**Source data:**
────────────────────

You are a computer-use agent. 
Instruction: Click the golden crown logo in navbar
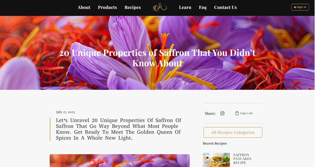(x=160, y=7)
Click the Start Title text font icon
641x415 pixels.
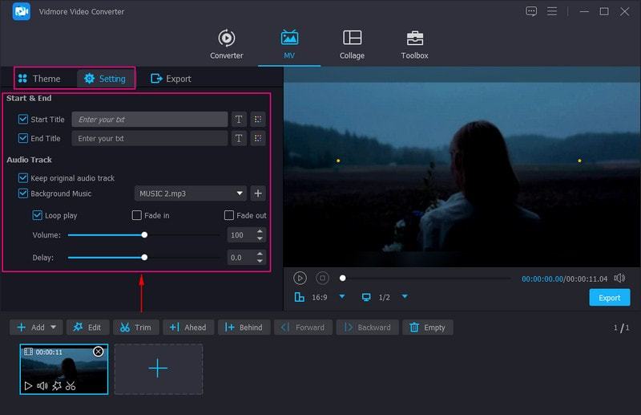click(239, 120)
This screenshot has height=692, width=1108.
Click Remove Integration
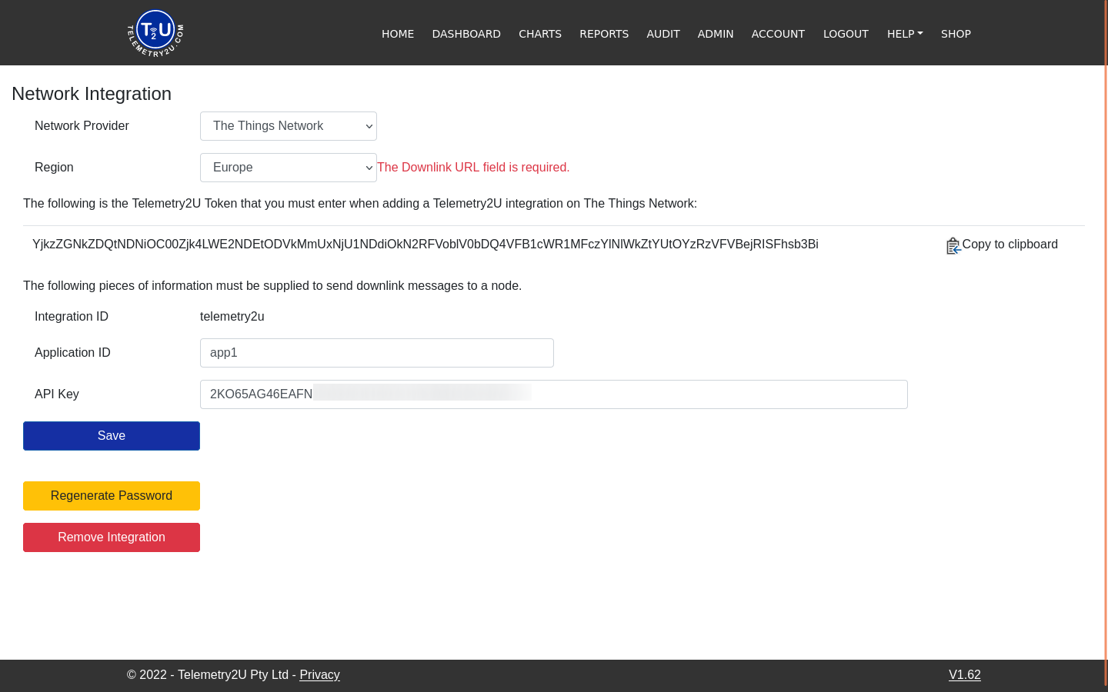tap(111, 537)
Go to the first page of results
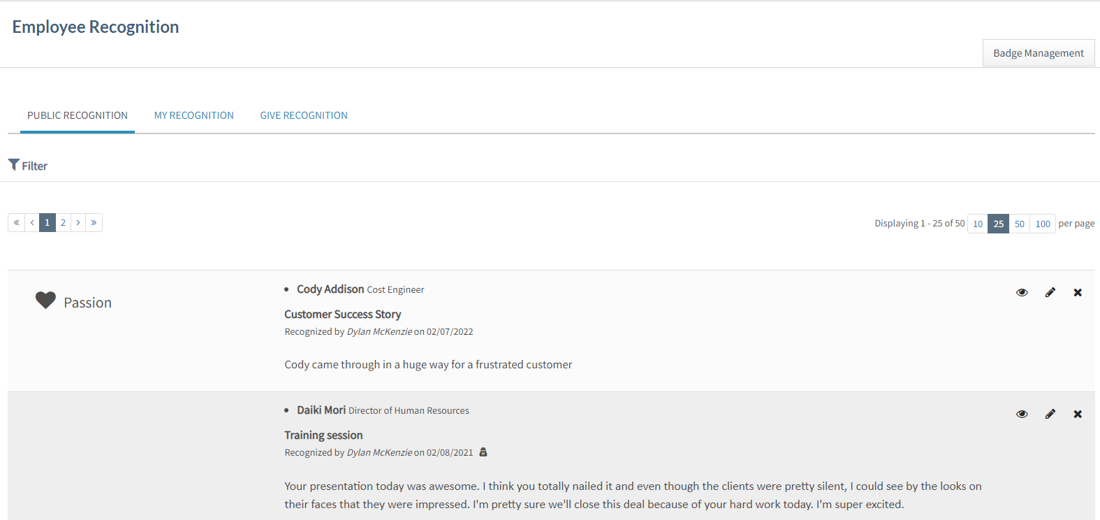 pos(16,223)

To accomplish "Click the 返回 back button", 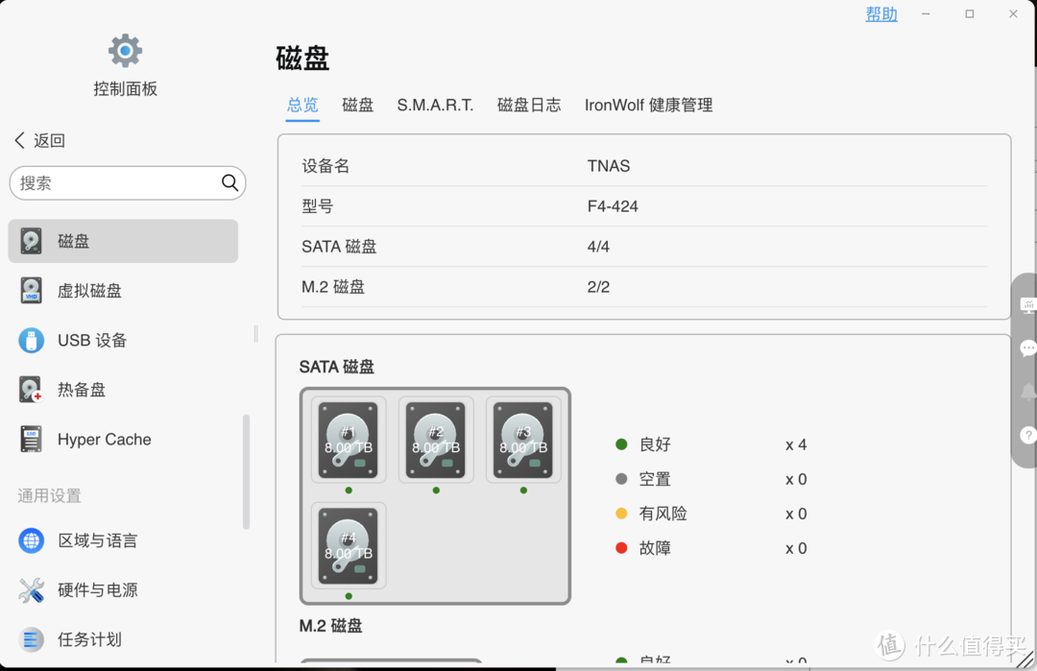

────────────────────

**What this task involves:** Transcribe every entry above exactly. Omit all pictures.

**Exercise output:**
You are a computer-use agent. 
Instruction: Click the golden crown logo in navbar
(x=160, y=7)
Click the Start Title text font icon
641x415 pixels.
click(239, 120)
This screenshot has height=692, width=1108.
Click Remove Integration
tap(111, 537)
Go to the first page of results
 pos(16,223)

To accomplish "Click the 返回 back button", 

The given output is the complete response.